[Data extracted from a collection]
____________________

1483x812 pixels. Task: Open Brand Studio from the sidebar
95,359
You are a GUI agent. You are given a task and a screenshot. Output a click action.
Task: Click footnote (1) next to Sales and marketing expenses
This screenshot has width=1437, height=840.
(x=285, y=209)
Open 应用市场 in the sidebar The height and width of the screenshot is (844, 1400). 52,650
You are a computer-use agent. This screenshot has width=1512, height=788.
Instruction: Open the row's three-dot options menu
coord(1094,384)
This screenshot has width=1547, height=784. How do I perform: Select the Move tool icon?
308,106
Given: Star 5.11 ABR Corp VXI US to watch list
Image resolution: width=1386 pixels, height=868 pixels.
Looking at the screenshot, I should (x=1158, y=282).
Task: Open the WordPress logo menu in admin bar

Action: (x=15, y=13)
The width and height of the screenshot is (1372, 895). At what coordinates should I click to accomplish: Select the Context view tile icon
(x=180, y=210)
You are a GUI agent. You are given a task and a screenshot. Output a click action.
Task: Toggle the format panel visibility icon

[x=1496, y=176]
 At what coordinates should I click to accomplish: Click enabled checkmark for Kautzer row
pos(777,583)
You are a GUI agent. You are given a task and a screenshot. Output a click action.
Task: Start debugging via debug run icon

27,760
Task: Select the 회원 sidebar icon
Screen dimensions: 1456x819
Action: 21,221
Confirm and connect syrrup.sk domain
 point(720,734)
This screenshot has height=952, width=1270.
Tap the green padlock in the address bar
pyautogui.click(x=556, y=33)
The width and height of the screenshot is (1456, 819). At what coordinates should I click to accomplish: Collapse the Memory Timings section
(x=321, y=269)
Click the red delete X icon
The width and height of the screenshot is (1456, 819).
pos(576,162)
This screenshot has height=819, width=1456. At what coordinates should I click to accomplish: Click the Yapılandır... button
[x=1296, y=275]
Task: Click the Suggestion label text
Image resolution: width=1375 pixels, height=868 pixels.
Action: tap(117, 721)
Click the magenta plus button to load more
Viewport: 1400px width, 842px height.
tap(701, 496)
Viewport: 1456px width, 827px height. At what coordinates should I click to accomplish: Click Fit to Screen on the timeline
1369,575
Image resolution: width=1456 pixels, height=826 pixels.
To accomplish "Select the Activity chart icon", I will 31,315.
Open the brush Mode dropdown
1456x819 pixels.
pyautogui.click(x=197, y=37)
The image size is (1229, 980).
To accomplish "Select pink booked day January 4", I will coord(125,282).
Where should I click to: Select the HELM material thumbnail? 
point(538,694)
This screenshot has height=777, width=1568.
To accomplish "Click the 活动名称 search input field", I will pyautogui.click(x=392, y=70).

____________________

Task item - Print exactly the lines above, between the one holding "Task: Open the" and the one holding "The image size is (1229, 980).", inclusive, and nothing besides.

Response for this exercise -
Task: Open the WordPress logo menu in admin bar

Action: (x=15, y=13)
The width and height of the screenshot is (1372, 895). At what coordinates should I click to accomplish: Select the Context view tile icon
(x=180, y=210)
You are a GUI agent. You are given a task and a screenshot. Output a click action.
Task: Toggle the format panel visibility icon

[x=1496, y=176]
 At what coordinates should I click to accomplish: Click enabled checkmark for Kautzer row
pos(777,583)
You are a GUI agent. You are given a task and a screenshot. Output a click action.
Task: Start debugging via debug run icon

27,760
Task: Select the 회원 sidebar icon
Screen dimensions: 1456x819
Action: 21,221
Confirm and connect syrrup.sk domain
 point(720,734)
This screenshot has height=952, width=1270.
Tap the green padlock in the address bar
pyautogui.click(x=556, y=33)
The width and height of the screenshot is (1456, 819). At what coordinates should I click to accomplish: Collapse the Memory Timings section
(x=321, y=269)
Click the red delete X icon
The width and height of the screenshot is (1456, 819).
pos(576,162)
This screenshot has height=819, width=1456. At what coordinates should I click to accomplish: Click the Yapılandır... button
[x=1296, y=275]
Task: Click the Suggestion label text
Image resolution: width=1375 pixels, height=868 pixels.
Action: tap(117, 721)
Click the magenta plus button to load more
Viewport: 1400px width, 842px height.
tap(701, 496)
Viewport: 1456px width, 827px height. At what coordinates should I click to accomplish: Click Fit to Screen on the timeline
1369,575
Image resolution: width=1456 pixels, height=826 pixels.
To accomplish "Select the Activity chart icon", I will 31,315.
Open the brush Mode dropdown
1456x819 pixels.
pyautogui.click(x=197, y=37)
The image size is (1229, 980).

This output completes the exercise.